The development program provides a strong opportunity for economically and socially disadvantaged individuals. The definition of "economic disadvantaged" is specific, but "socially disadvantaged" does allow some flexible consideration by the SBA. They key is that the individual meet not only the definition of being from a disadvantaged group, but that she herself is also economically disadvantaged. It does not guarantee success, but instead promotes entrepreneurship for individuals who are not typically represented in the 1 percent.
This would seem to be a win-win for the government: provide the proverbial hand up in exchange for goods and services. And the program has shown success. There are currently more than 5,000 firms in the program, and cumulative revenues for 8(a) firms totaled more than $30 billion. For fiscal 2013, the government significantly exceeded its statutorily mandated 5 percent goal for the 8(a) program. Contract revenue totaled 8.62 percent. This revenue helps the owners build wealth and create jobs simultaneously
However, a combination of legal cases and trends in the market, in addition to decisions made by Congress, are slowly threatening to undermine and potentially undo the program. As a result, the key program that aims to help small businesses owned by disadvantaged individuals may go the way of the dinosaurs and with it one tool to fight economic inequality.

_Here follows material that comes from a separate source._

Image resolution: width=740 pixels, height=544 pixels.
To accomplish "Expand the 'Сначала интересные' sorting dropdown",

Because overall dollars spent on contracting declined in 2013, the government spent more money on 8(a) contracts in fiscal 2012 than in 2013, despite a higher percentage last year. The cause of the decline in contract dollars is a confluence of factors, including focused efforts to spend more efficiently. However, the blunt tool known as sequestration is impacting government contractors, including small businesses. While the congressionally created policy zombie is temporarily detained, it could rise again with future budget battles on the horizon.

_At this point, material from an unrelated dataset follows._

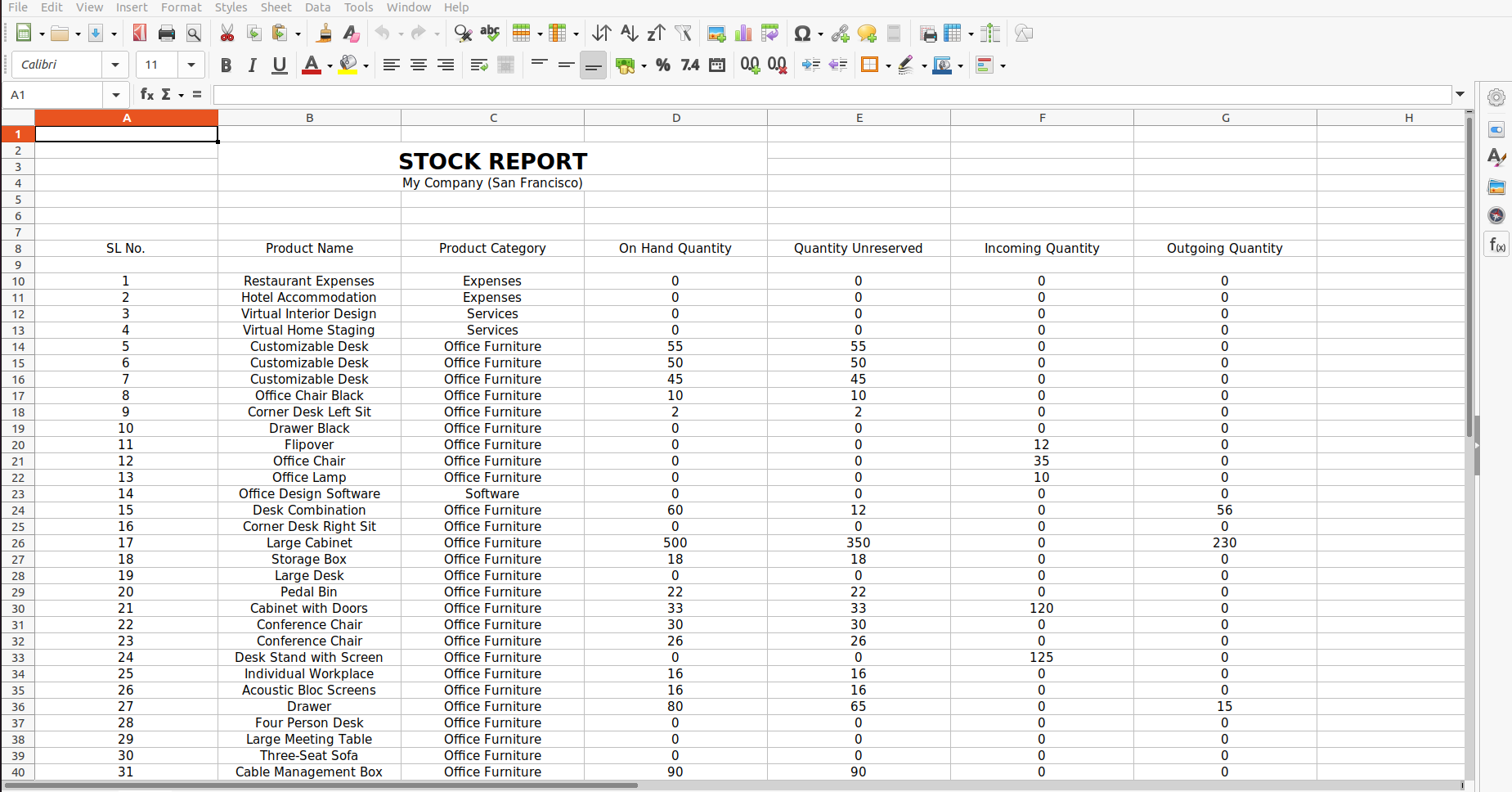
Task: Open the sidebar Navigator compass icon
Action: click(x=1496, y=216)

Fewer dollars to spend means small businesses face a tough road, and likely will see a declining pie of available small business dollars, even if the government meets its percentage based goals.
There are still larger threats to the bottom line than sequestration—and programs that support economically and socially disadvantaged businesses—in pending court cases.
Two years ago, the U.S. District Court for the District of Columbia ruled in DyanaLantic v. Department of Defense et. al that the 8(a) program was generally constitutional, but its use in a specific industry was unconstitutional. The court ruled that because the federal government did not prove that companies had experienced discrimination in that specific industry (military simulator manufacturing to be specific) use of the 8(a) program was unconstitutional.
Both the plaintiff and the government appealed that decision, but it eventually settled early this year. The settlement precludes use of the 8(a) program in the military simulator manufacturing industry "without articulating a strong basis for doing so."